Though these newer techniques are less invasive as compared to open-surgery, none has been proven to be superior in terms of long-term durability. However, they might be superior in isolated cases or in special groups of patients. Most of these latest techniques have a long way to go for mass adoption.

Mitral annuloplasty with autologous pericardial ring. The rapid growth of the prosthetic-device market has dealt a great blow to any prospect of deep research and expansion of pericardial use in MV surgery. Available studies on Ape have been about its application in leaflet patching, posterior annuloplasty, reconstruction of LV wall aneurysms or for hemostasis in coronary artery anastomosis in aortic root replacement. Offering a reliable durability, the pericardial tissue is also used as a straddling endoventricular pericardial patch to avoid LV rupture after en bloc decalcification [15].

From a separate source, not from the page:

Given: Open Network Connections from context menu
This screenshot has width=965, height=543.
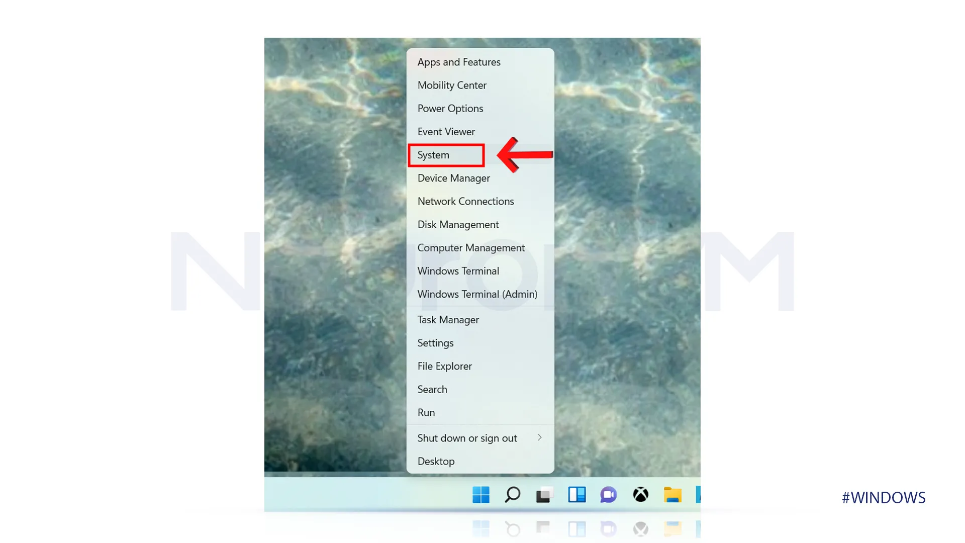Looking at the screenshot, I should pos(466,201).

When MR is as a result of extensive leaflet damage, the reconstructive technique depends on the amount of unaffected leaflet tissue left after debridement [15]. Pericardial tissue is used to patch and extend remnants of leaflets after excision. Ng et al. pointed out that in MVr Ape when treated with glutaraldehyde (GTH) is easy to handle and very pliable [9]. Some studies have advised against the use of fresh-untreated Ape because of the possibility of its progressive shrinkage, fibrosis, loss of pliability, early degeneration and the possibility of endocarditis [9]. Scrofani et al. in a study on MV remodeling after posterior annuloplasty with a pericardial band (band-PeMA) treated with GTH, reported that at re-operation, each pericardial band was completely endothelialized and was indistinguishable from the atrial endocardium [23]. According to some reports, PeMA has excellent long-term results in terms of prevention of recurrent MR [46]. Except in the case of fMR (due to annular dilatation), annuloplasty is usually performed concomitantly with a major MVr procedure.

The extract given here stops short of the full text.